What makes the Marlins rotation scary is not the guys slated to start, but rather the complete lack of competition for the slots in the rotation. The only real competition was between Sanchez and Miller to see who was going to be the fourth starter. Outside of Hayden Penn, perhaps the only player in the last ten years hit harder than Miller from out of the starting gates, no one in the bullpen has experience as a starter. This is a rotation that, come June, could have two pitchers and be auditioning Melido Perez to see if he can still throw.
With the departure of Kevin Gregg, Matt Lindstrom takes over in the Bullpen. Lindstrom has had some success in the majors in his two seasons.

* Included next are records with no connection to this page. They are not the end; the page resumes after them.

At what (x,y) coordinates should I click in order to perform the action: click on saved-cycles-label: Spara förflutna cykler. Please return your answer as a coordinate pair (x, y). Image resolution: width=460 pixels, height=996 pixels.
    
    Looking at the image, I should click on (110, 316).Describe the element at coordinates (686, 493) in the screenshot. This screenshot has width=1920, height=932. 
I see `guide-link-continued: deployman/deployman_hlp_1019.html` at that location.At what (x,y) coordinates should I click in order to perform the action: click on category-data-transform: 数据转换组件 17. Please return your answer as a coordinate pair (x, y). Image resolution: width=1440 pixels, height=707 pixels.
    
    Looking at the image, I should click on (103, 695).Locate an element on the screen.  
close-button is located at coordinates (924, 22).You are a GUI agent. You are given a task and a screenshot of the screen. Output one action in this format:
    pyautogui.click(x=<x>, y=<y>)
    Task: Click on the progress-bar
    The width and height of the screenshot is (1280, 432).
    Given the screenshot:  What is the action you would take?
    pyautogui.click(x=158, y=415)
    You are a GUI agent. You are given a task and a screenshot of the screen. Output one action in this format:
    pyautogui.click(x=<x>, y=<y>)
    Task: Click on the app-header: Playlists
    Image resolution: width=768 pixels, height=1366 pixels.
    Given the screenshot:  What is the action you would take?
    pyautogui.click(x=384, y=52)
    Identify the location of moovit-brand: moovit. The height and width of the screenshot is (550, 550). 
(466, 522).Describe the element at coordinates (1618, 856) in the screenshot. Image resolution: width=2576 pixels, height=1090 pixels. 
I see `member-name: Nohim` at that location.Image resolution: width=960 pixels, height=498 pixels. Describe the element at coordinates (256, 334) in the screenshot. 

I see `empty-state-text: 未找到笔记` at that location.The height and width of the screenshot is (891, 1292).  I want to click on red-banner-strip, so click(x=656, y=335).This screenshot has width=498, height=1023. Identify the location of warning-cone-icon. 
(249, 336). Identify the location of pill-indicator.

He doesn’t have closer stuff, though, and is not the type of player you want to have to count on with a narrow lead, which is likely to be the only type of lead the Marlins have in 2009. He heads up a bullpen full of guys you really haven’t heard of before this year, and you really won’t remember five years from now.
Outlook for the Season
If your offense is great and your pitching is terrible, chances are your defense will serve as the tie breaker and determine whether you are headed to the top or the bottom of the division. Too bad for the Marlins. But what else would we expect from the worst-run franchise in baseball.